Though the odds are stacked against them, with our help many individuals have successfully settled their claims having brought them as 'failure to remove' claims for negligence and/or under the Human Rights Act. Furthermore, developments in two recent cases may signal a change in the courts' perspective on this complex and evolving area of law.
Negligence Claims - HXA and YXA
Recently, the ability for children to bring these types of claims in negligence was re-established in the recent Court of Appeal Judgment in two cases heard together: HXA v Surrey County Council; YXA v Wolverhampton County Council.
Before this, the legal landscape meant it could be incredibly difficult to prove that a local authority had been negligent in failing to remove a child from abusive environments. In 2019, the Supreme Court in CN v Poole BC found that there is no duty on social services to protect an individual unless they have: i) accepted responsibility for the child, or ii) taken steps to prevent another person from protecting the child, or iii) had a special level of control over the source of the danger.
This meant that to bring a claim, a local authority must have “accepted responsibility for a child” or taken them into their care, and in effect local authorities could seek to rely on their own inaction as a defence. Claims brought in negligence were vulnerable to being “struck out” (stopped at an early stage) with defendants asserting these cases didn’t have sufficient merit to continue.
As a result, those bringing claims, in the vast majority of cases, could only rely upon the Human Rights Act, an avenue which is further explored below.
However, on 31 August 2022, the Court of Appeal gave helpful guidance to practitioners and in essence, confirmed that negligence claims should not be struck out in an area that is still “developing” and the facts of each case must be carefully scrutinised.
Lord Justice Baker said: "To sum up, this is still an evolving area of the law in which it will only be through careful and incremental development of principles through decisions reached after full trials on the evidence that it will become clear where precisely the line is to be drawn between those cases where there has been an assumption of responsibility and those where there has not"
The two local authorities have sought permission to appeal to the Supreme Court.
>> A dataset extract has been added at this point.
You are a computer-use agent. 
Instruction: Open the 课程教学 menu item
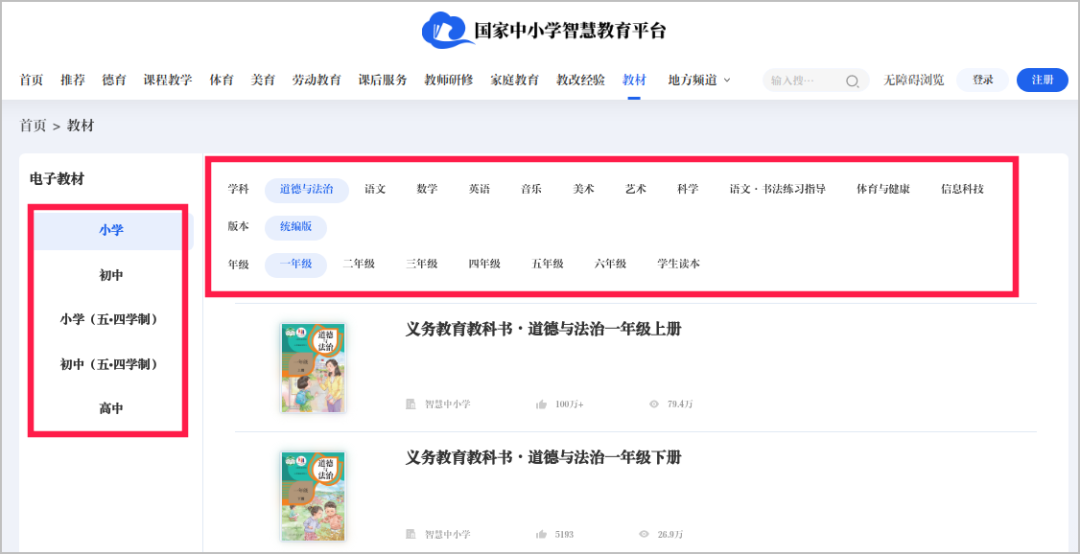(x=167, y=80)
However, the outcome of this decision and the future appeal to the Supreme Court could have far reaching effects for the body of ‘failure to remove’ claims, opening the door for other cases.
Claims under the Human Rights Act - AB v Worcestershire County Council
To add further complexity to the legal picture, the ability for children to bring Human Rights Claims was also called into question in November 2021 following the decision of the High Court in AB v Worcestershire CC and Anor  EWHC 115 (QB).
AB (whose name has been anonymised to protect his identity) brought a claim under the Human Rights Act against two local authorities over their alleged failure to remove him from the care of his mother when he was a child. However, the Judge struck out the claim, meaning it could not continue. The High Court Judge found that a local authority would only owe duties to children already in their care, thereby applying a similar test to that set out in negligence.
AB sought to appeal this decision and in September 2022 the Court of Appeal granted permission for the appeal to proceed. It will be listed for final hearing in 2023.
This appeal may now signal a positive development on behalf of claimants in the pursuit of justice. It is in our view difficult to see how original decision can be maintained as it goes against so many other cases that have considered the threshold for bringing claims under the Human Rights Act.
We at Leigh Day are instructed to act for AB in this appeal along with Lizanne Gumbel KC of 1 Crown Row Office and Sam Jacobs of Doughty Street Chambers.
‘Failure-to-remove’ claims are notoriously complex, and children failed by their local authorities have felt equally failed by the judicial system. Nevertheless, it appears that the legal landscape may be on the brink of change. Children can now seek redress for wrongs they have suffered in the past at the hands of the local authorities that should have been there to protect them.